Fue el último en dejar la accesoria, detrás de los otros cuarenta y tres inquilinos que abandonaron en fila india la denominada “Ca’del diablo”, propiedad perteneciente en sus orígenes a un conde aficionado al desenfreno con la gleba del servicio. Los hasta entonces actuales habitantes aseguraban que sobre el inmueble se cernía una fea maldición por los muchos pecados de concupiscencia allí cometidos, y puede que sí, ya que por única ocasión (excluyendo al SAT) vi a los del gobierno cumplir su palabra. Los ejecutantes procedieron al desalojo sirviéndose de un contingente de encamisados color caqui en tanto el desconcierto de los vecinos que emprendían el éxodo, hipnotizados por el ruido del motor de una pipa que drenaba el agua del pozo clandestino, era mayor al de las ratas que salieron de Hamelín. Padilla se colocó a la retaguardia. Lo habían sacado no de camachito, como él pensaba, sino a punta de tolete y acarreando el café ya frío dentro de la taza que le sirvió de asidero. Tras él venía corriendo el Connan, hijo menor de la portera, que se había demorado buscando una camionetita de redilas color olivo, medio de transporte de sus luchadores de plástico, Abismo Negro y Adonis Salazar.
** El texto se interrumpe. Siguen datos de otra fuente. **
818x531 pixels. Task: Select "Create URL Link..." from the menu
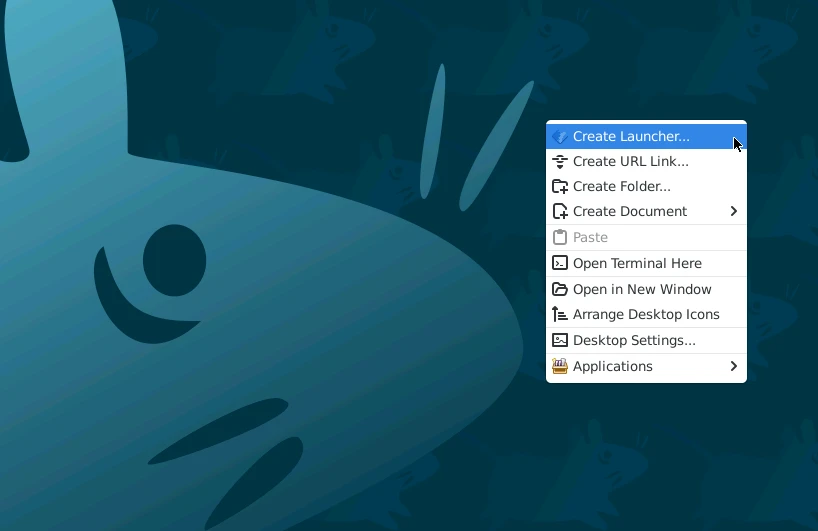630,161
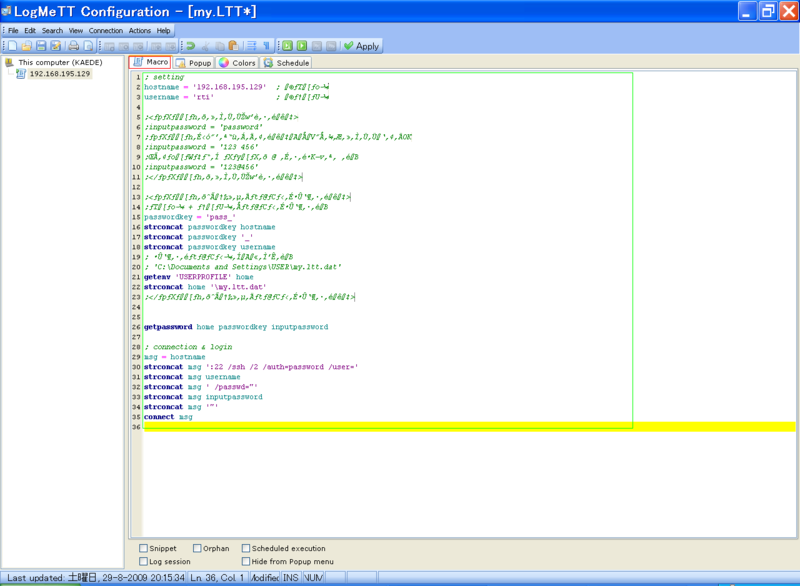Switch to the Schedule tab
800x586 pixels.
click(286, 61)
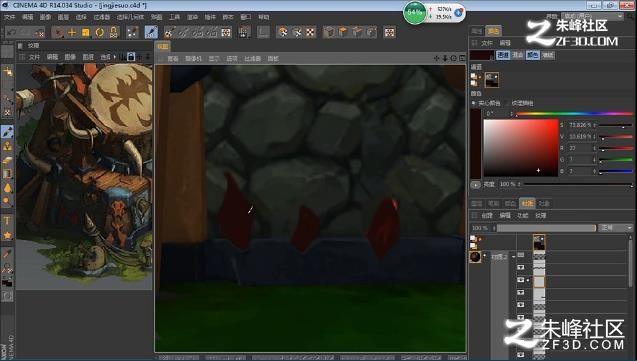Select the solid color radio option
Image resolution: width=637 pixels, height=361 pixels.
click(473, 103)
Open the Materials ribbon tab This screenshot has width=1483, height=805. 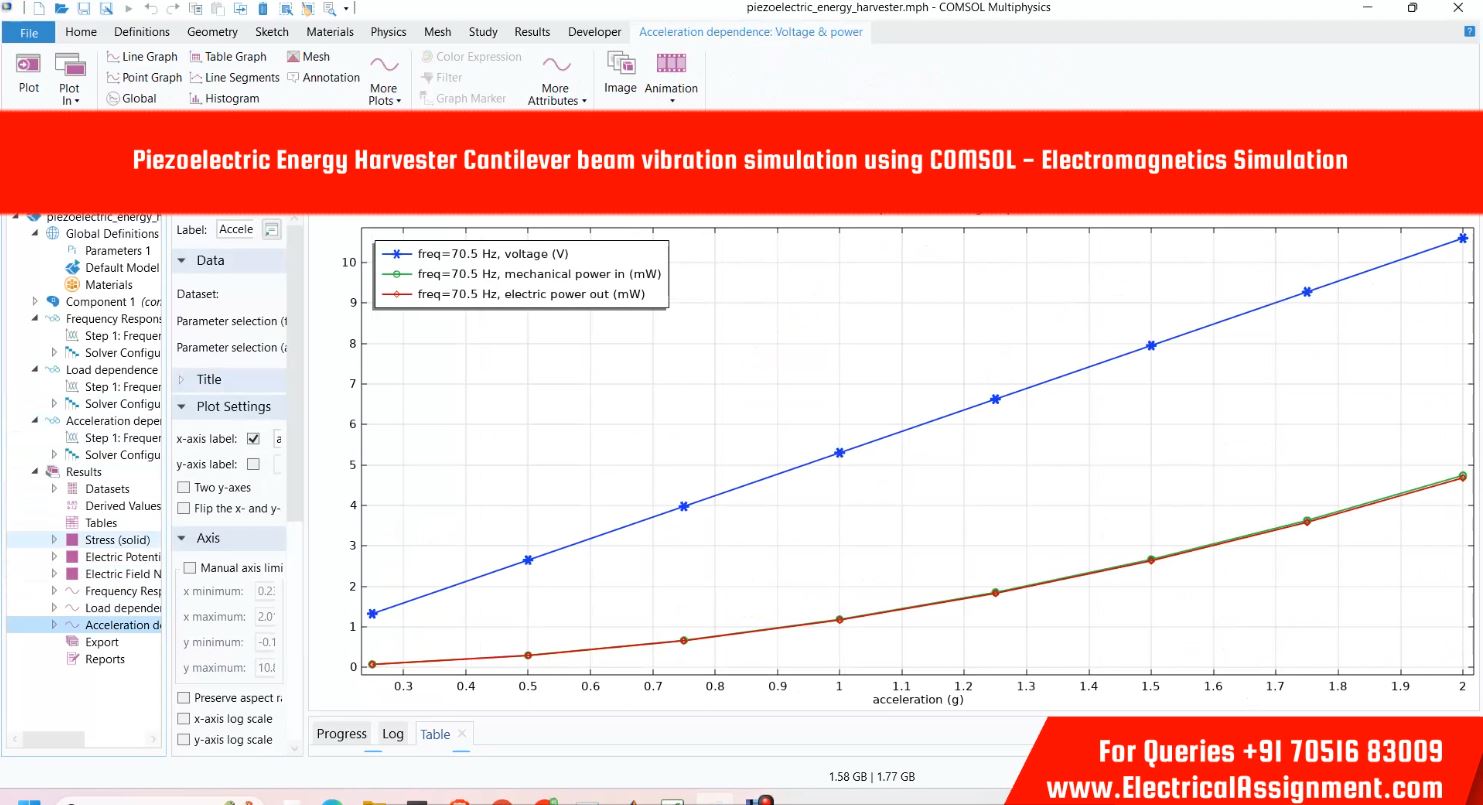[330, 32]
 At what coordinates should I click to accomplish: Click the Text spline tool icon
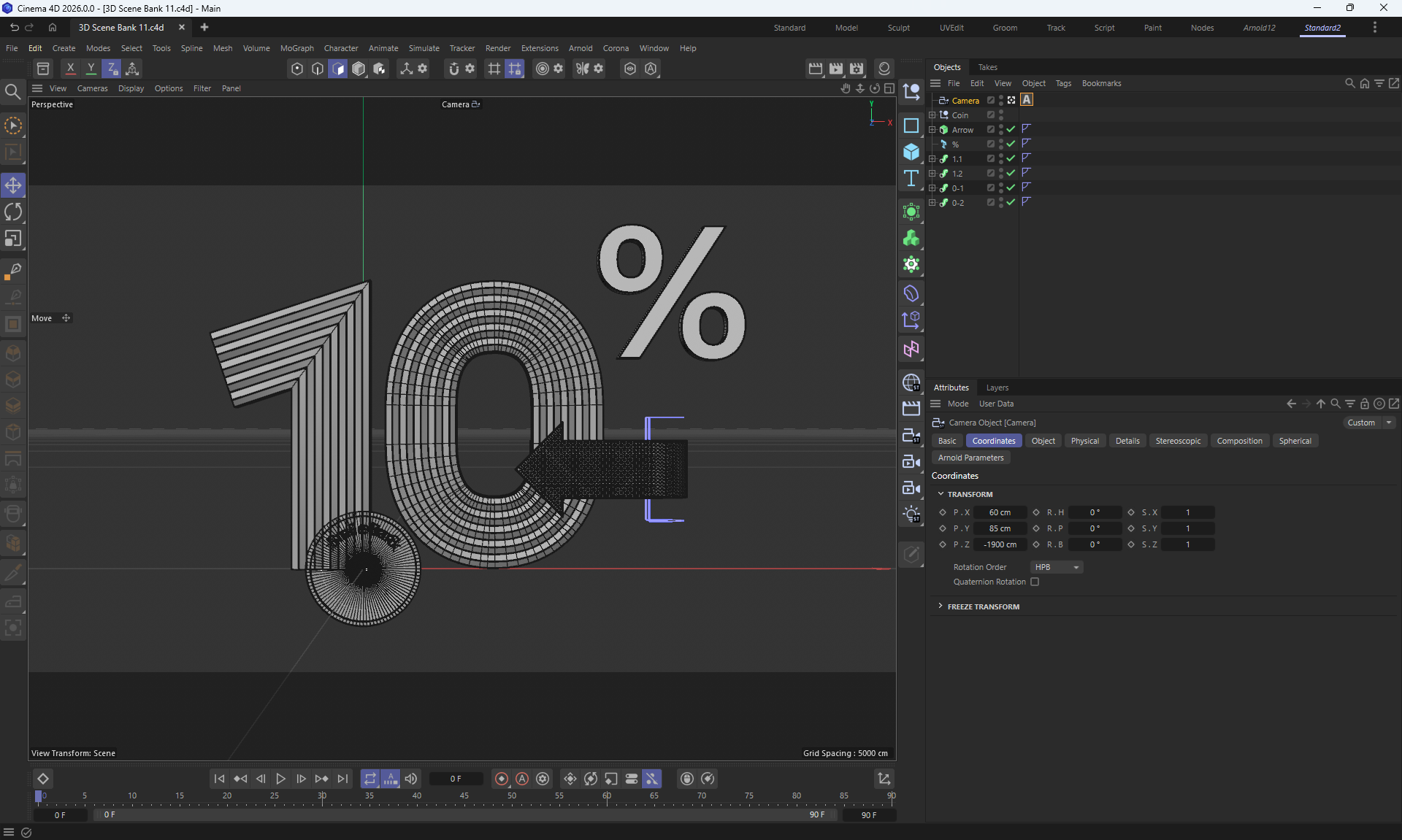(911, 179)
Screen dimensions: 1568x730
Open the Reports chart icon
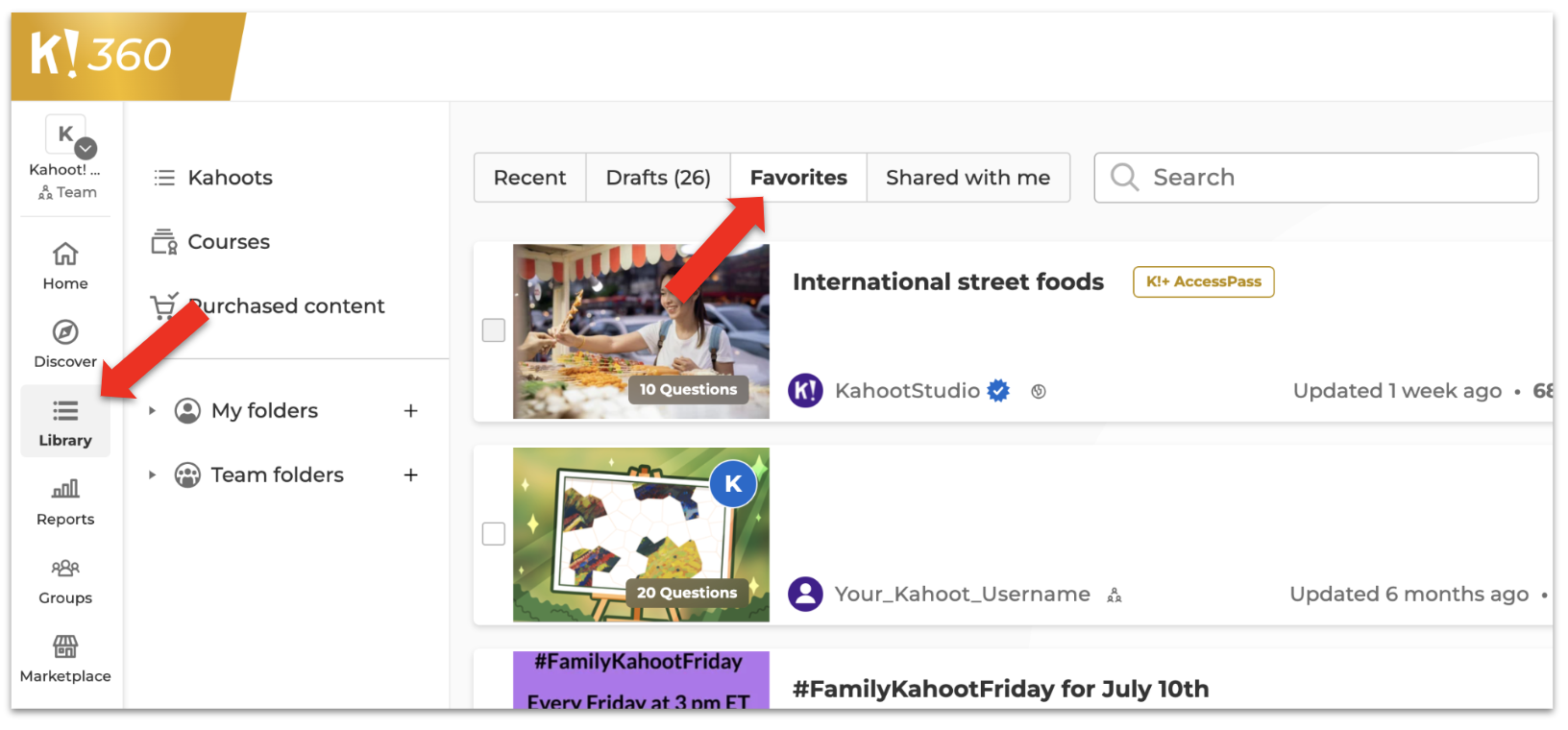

     El chamaco de nueve años era lo más parecido a un amigo en la vida de Reyes Padilla. Con él se juntaba en el traspatio, de fijo martes y jueves, para representar los encontronazos del Abismo y el Adonis en un cuadrilátero hecho con palos de paleta.

─ Llévate al Negro, si quieres ─le dijo el Connan a su otrora compañero de aventuras.

El chavito estiró el brazo para entregarle a Padilla un mini héroe con las botitas mordisqueadas y el calzón a medio despintar.

─ ¿Cómo crees, cuate?, ¿qué tal si no me vuelves a ver?

─ Pus, aí nomás consíguele pareja ─apuntó con los ojos puestos en una hilera de hormigas que transportaban una miga de pan.

      El agua que se acumuló en los ojos del enano me hizo tragar gordo. Era la despedida. El aciago minuto en que se abre una bifurcación, los cuerpos se separan, y a chingar a su madre los pastores.